Le Maroc aborde sa première rencontre du Mondial 2026 avec un statut inédit dans son histoire footballistique. Quatrième de la dernière Coupe du monde organisée au Qatar, finaliste malheureux de la Coupe d’Afrique des nations disputée à domicile et désormais première nation africaine au classement de la Fédération internationale de football association (FIFA), la sélection dirigée par Walid Regragui n’a plus à faire ses preuves. Le défi face au Brésil, samedi à New York, constitue moins un test qu’une confirmation attendue.
Un Brésil en quête de repères face à des Lions de l’Atlas installés
La Seleção qui se présente sur la pelouse new-yorkaise n’a plus grand-chose à voir avec l’ogre des décennies précédentes. Privée de plusieurs cadres, encore en chantier sur le plan tactique et fragilisée par une succession de sélectionneurs depuis l’élimination prématurée du Mondial 2022, l’équipe brésilienne arrive au tournoi nord-américain avec un statut diminué. Les défaites concédées ces dernières années, y compris à domicile lors des éliminatoires sud-américaines, ont écorné l’aura quasi mystique qui entourait la formation auriverde.
À l’inverse, les Marocains avancent avec un capital confiance solide. Le parcours qatari, ponctué par des succès retentissants face à la Belgique, à l’Espagne puis au Portugal, a fait des Lions de l’Atlas une référence du football mondial. Cette performance n’a rien d’un accident statistique. Elle s’appuie sur une génération de joueurs évoluant dans les grands championnats européens, sur une cohésion de groupe travaillée depuis plusieurs cycles et sur une structure fédérale qui a investi massivement dans la formation au cours de la dernière décennie.
Une génération marocaine forgée par l’expérience continentale et mondiale
Le vécu accumulé par l’effectif marocain depuis 2022 constitue un atout différenciant. Les cadres défensifs, le milieu de terrain et l’attaque ont en commun d’avoir disputé des rendez-vous à très forte intensité, qu’il s’agisse des phases finales africaines, des compétitions continentales européennes ou des qualifications mondiales. Cette densité d’expérience contraste avec une partie du groupe brésilien encore en phase d’apprentissage du très haut niveau international.
La finale de la dernière Coupe d’Afrique des nations, perdue mais disputée jusqu’au bout, a par ailleurs renforcé la conviction qu’un cycle reste ouvert. Walid Regragui dispose désormais d’un effectif élargi, plus profond dans chaque ligne, capable d’absorber les blessures et les suspensions sans compromettre l’identité de jeu.

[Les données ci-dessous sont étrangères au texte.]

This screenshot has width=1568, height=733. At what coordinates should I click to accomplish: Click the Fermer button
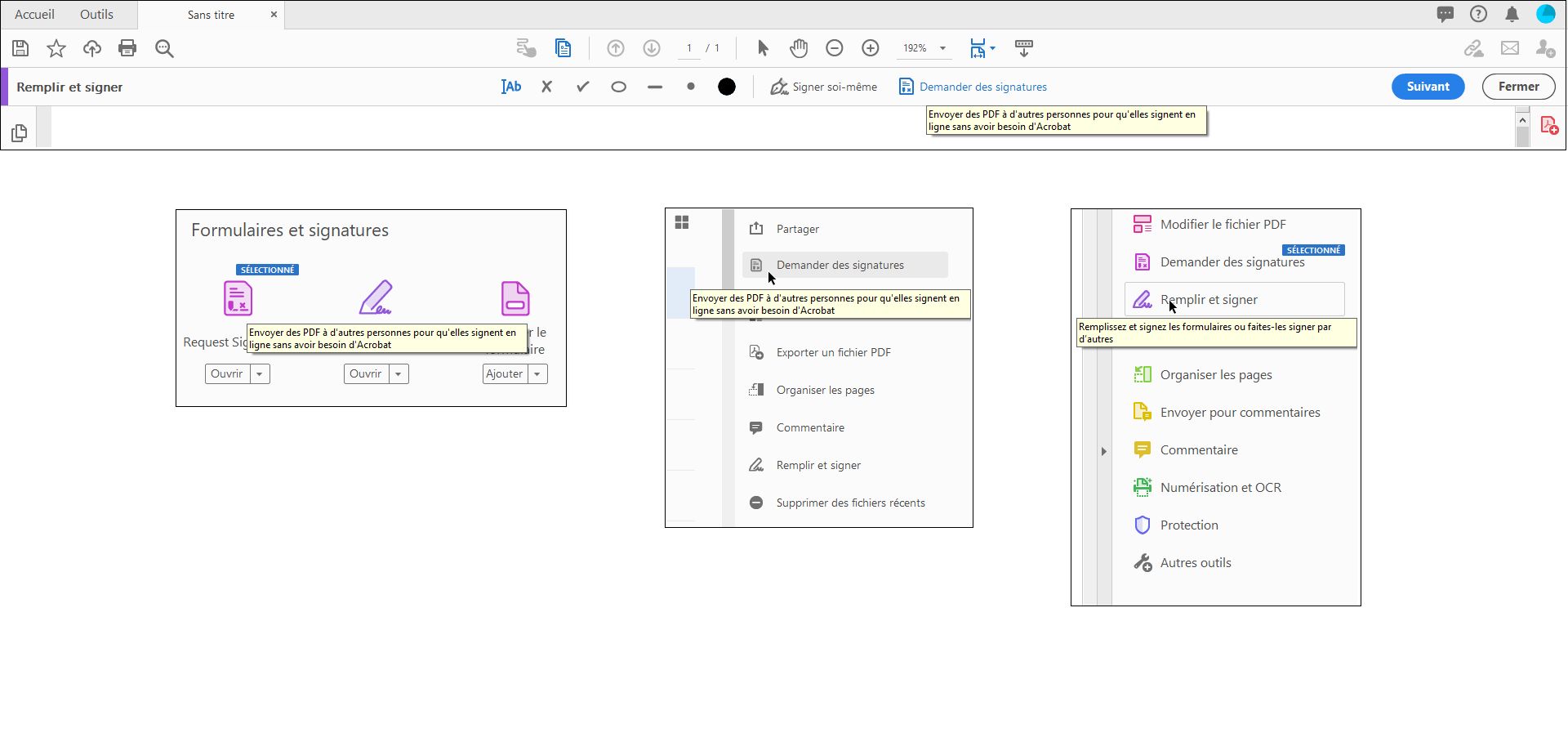1518,87
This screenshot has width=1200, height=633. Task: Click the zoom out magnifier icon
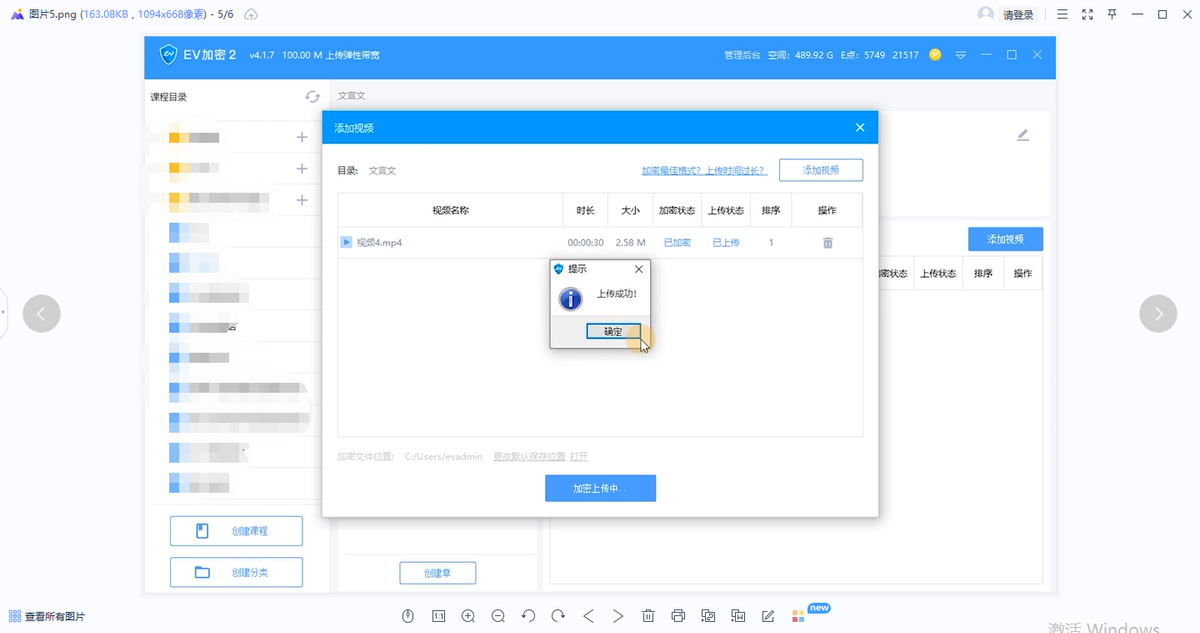click(x=498, y=616)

Le bloc compact, les transitions rapides et l’efficacité sur coups de pied arrêtés demeurent les marqueurs d’une équipe qui sait jouer contre des adversaires théoriquement supérieurs.
Un enjeu stratégique au-delà du résultat
Pour le Royaume, ce premier match dépasse le cadre purement sportif. Le Maroc coorganisera la Coupe du monde 2030 avec l’Espagne et le Portugal, et chaque sortie internationale de la sélection alimente la stratégie de rayonnement portée par Rabat. Un résultat probant face au Brésil consoliderait la trajectoire entamée en 2022 et renforcerait la légitimité du pays comme nation hôte d’un événement planétaire à l’horizon de la fin de la décennie.
Le contexte économique et diplomatique entourant le football marocain n’est pas neutre. La Fédération royale marocaine de football a structuré ses investissements autour de l’académie Mohammed VI, des infrastructures régionales et d’un encadrement technique renforcé. Ces choix, opérés sur le temps long, produisent désormais des résultats mesurables, dont la présence régulière des Lions de l’Atlas dans les phases finales mondiales constitue l’expression la plus visible.
Reste que le football demeure imprévisible, et le Brésil conserve un réservoir de talents individuels capables de renverser n’importe quelle rencontre. Mais la dynamique, le contexte et la hiérarchie des certitudes plaident pour une sélection marocaine qui n’a plus à craindre les adversaires les plus huppés. Selon RFI Afrique, les Lions de l’Atlas abordent ce rendez-vous new-yorkais avec une ambition assumée et un vécu qui leur permet d’envisager sereinement l’opposition à la Seleção.